→ Exercise
Your answer must be every line of the data that contains "Segeberg".

→ Supplied entries
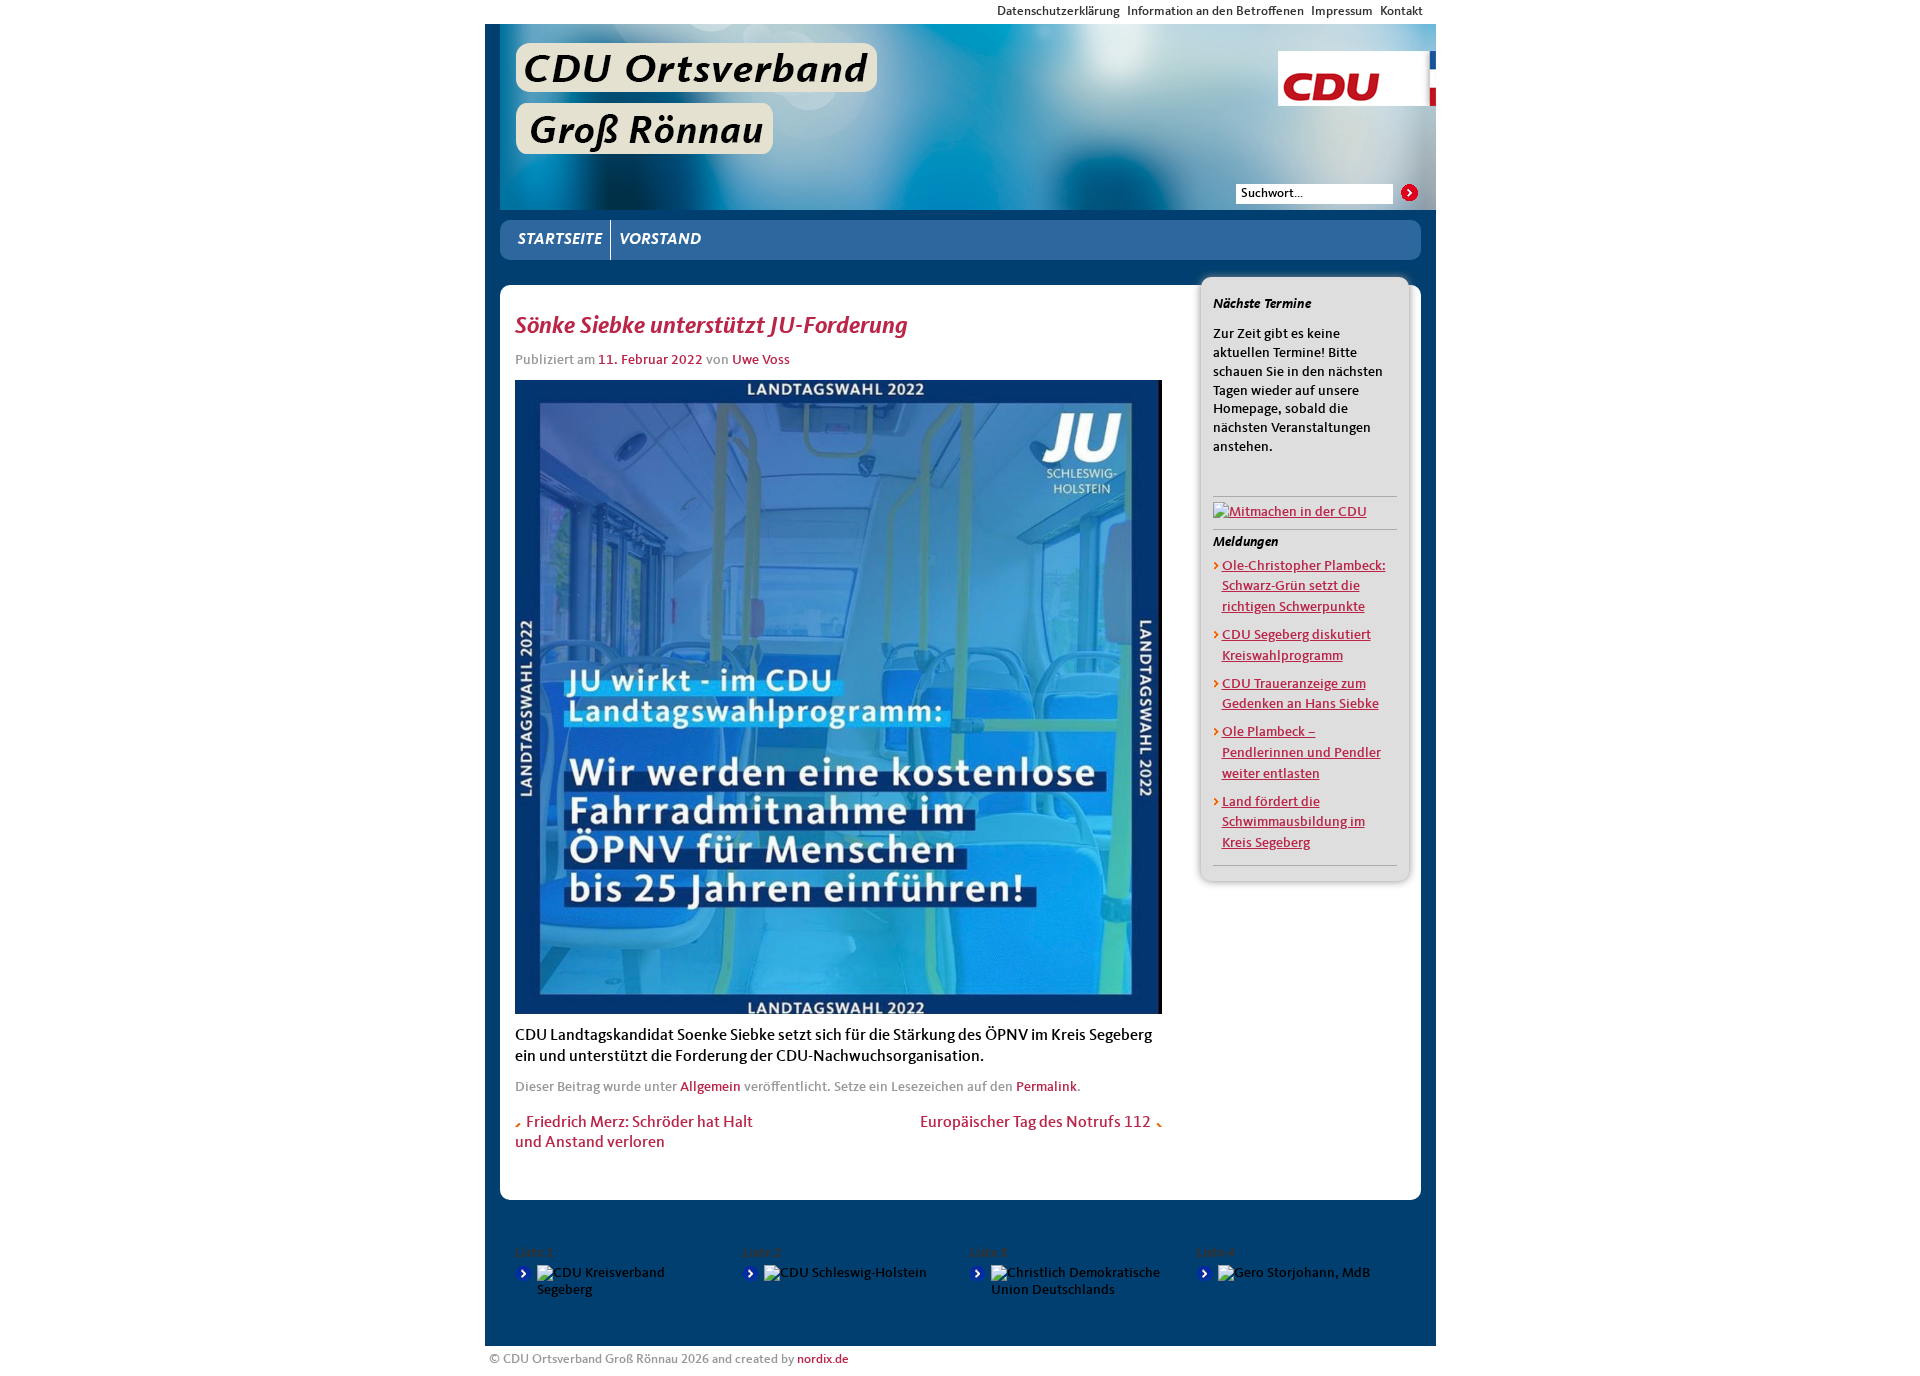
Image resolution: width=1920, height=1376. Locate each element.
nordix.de (823, 1359)
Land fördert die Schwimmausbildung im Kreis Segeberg (1293, 823)
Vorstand (660, 240)
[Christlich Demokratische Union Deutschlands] (1072, 1282)
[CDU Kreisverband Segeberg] (618, 1282)
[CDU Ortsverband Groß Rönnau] (968, 42)
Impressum (1342, 11)
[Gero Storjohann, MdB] (1299, 1273)
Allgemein (710, 1087)
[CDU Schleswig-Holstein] (845, 1273)
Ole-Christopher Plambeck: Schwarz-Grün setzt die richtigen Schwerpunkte (1304, 587)
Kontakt (1401, 11)
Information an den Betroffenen (1215, 11)
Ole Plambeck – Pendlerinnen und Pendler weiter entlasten (1301, 753)
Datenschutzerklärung (1058, 11)
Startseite (560, 240)
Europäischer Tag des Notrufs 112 (1037, 1123)
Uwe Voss (761, 360)
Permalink (1046, 1087)
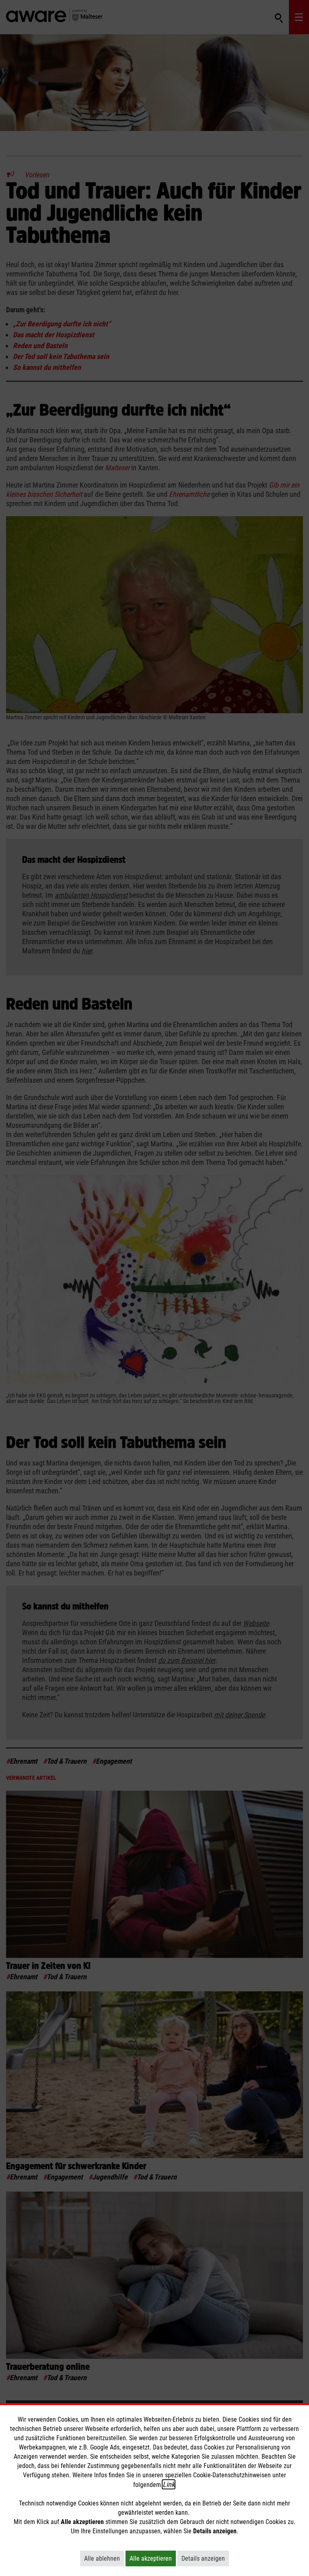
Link (169, 2484)
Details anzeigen (205, 2558)
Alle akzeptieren (153, 2558)
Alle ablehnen (104, 2558)
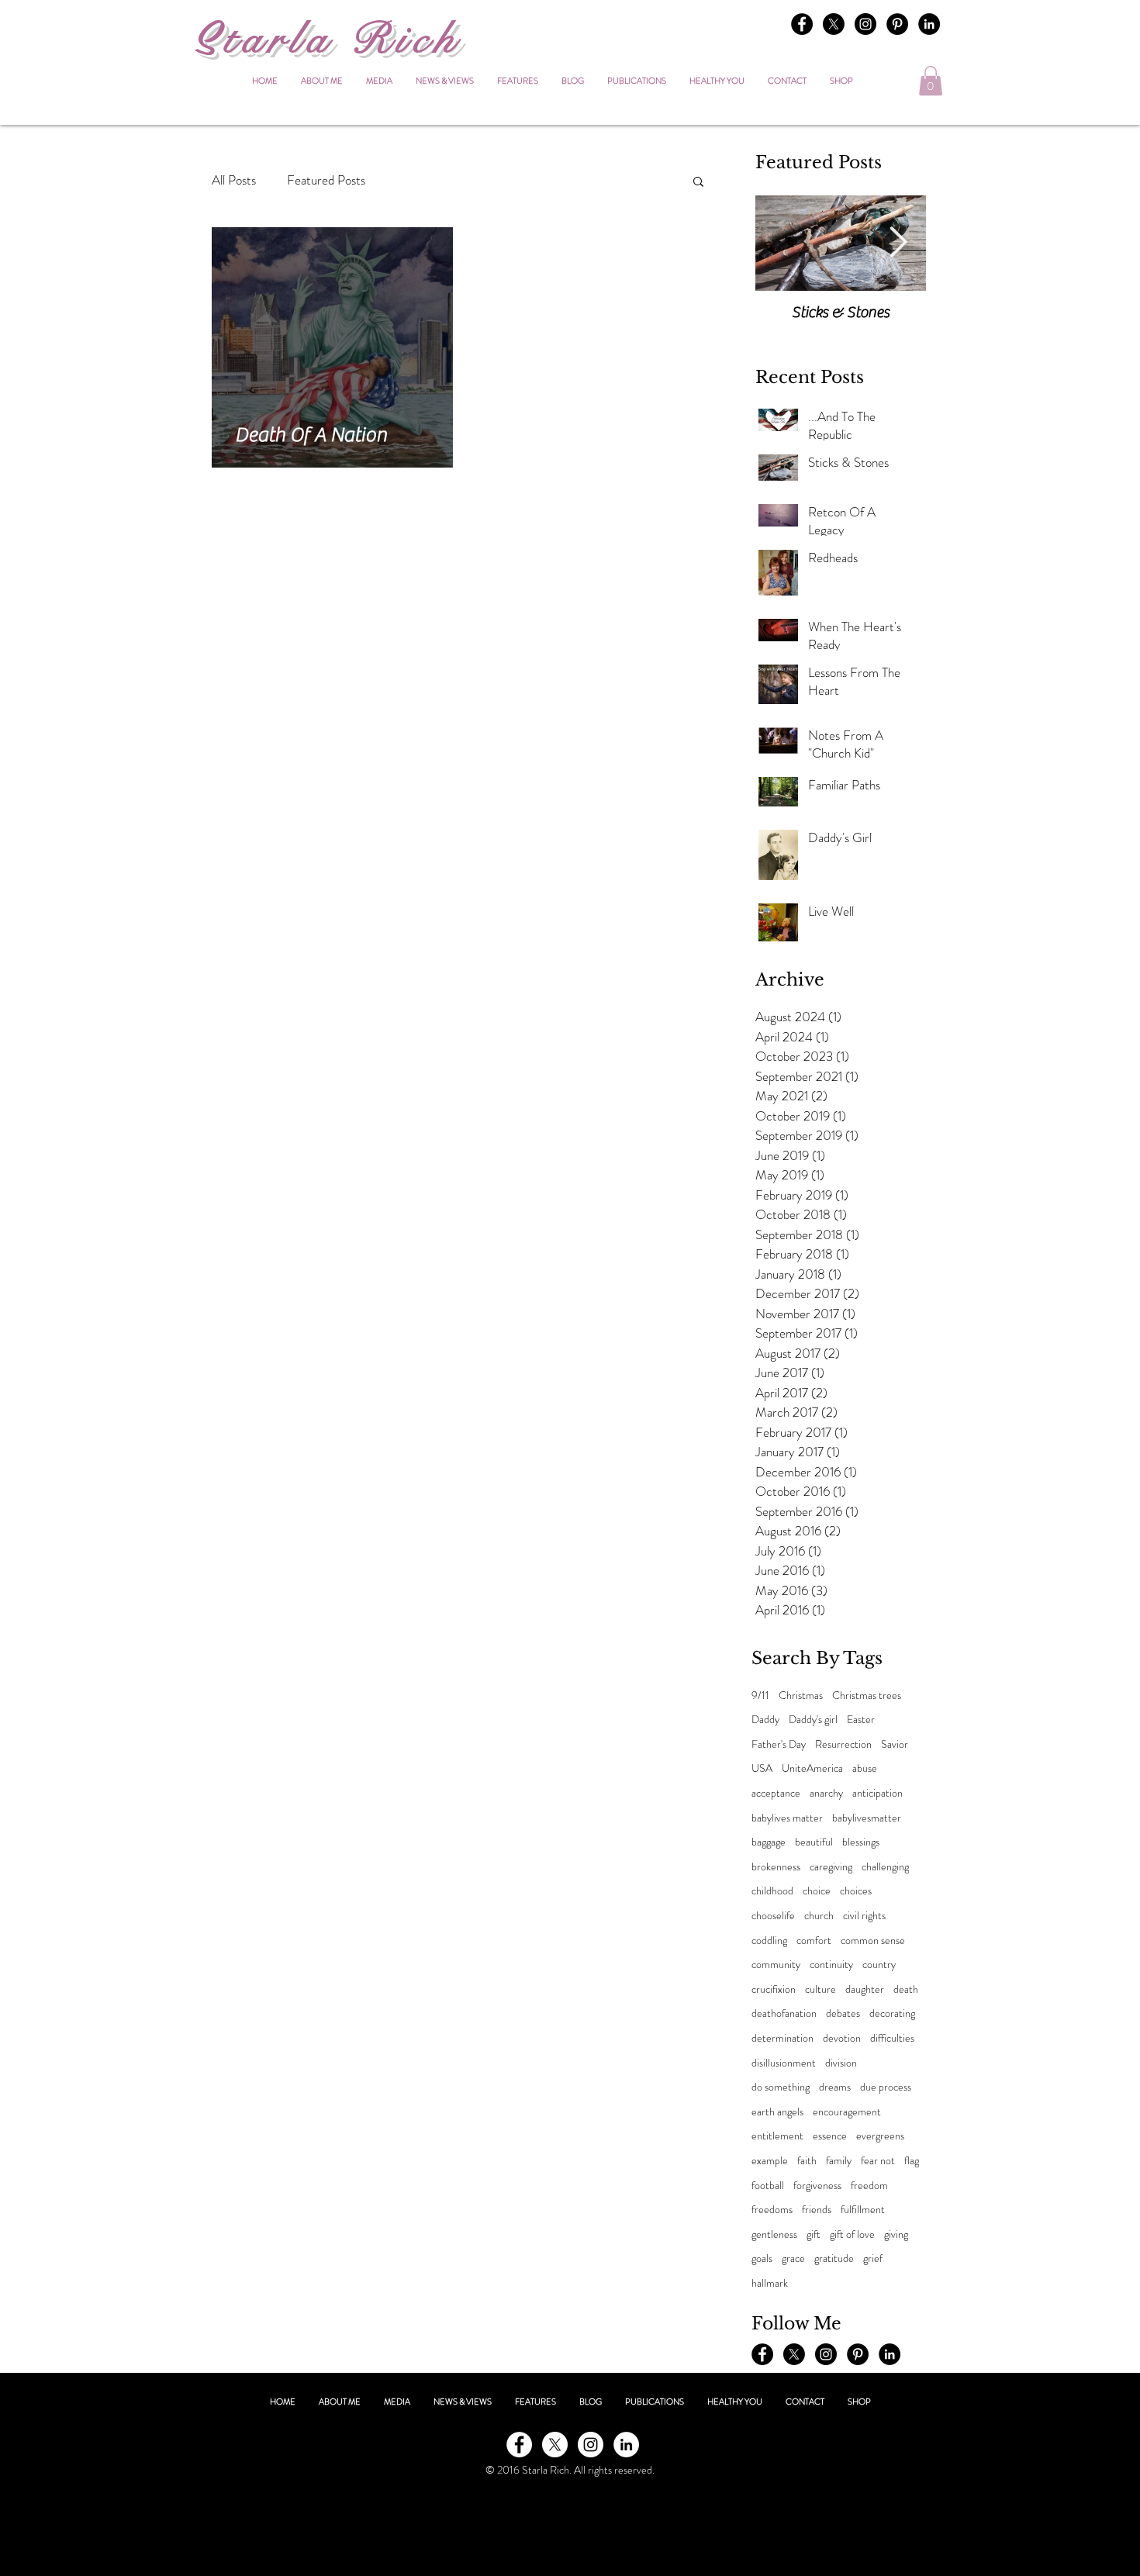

→ Answer section
Land fördert die Schwimmausbildung im Kreis Segeberg (1293, 823)
[CDU Kreisverband Segeberg] (618, 1282)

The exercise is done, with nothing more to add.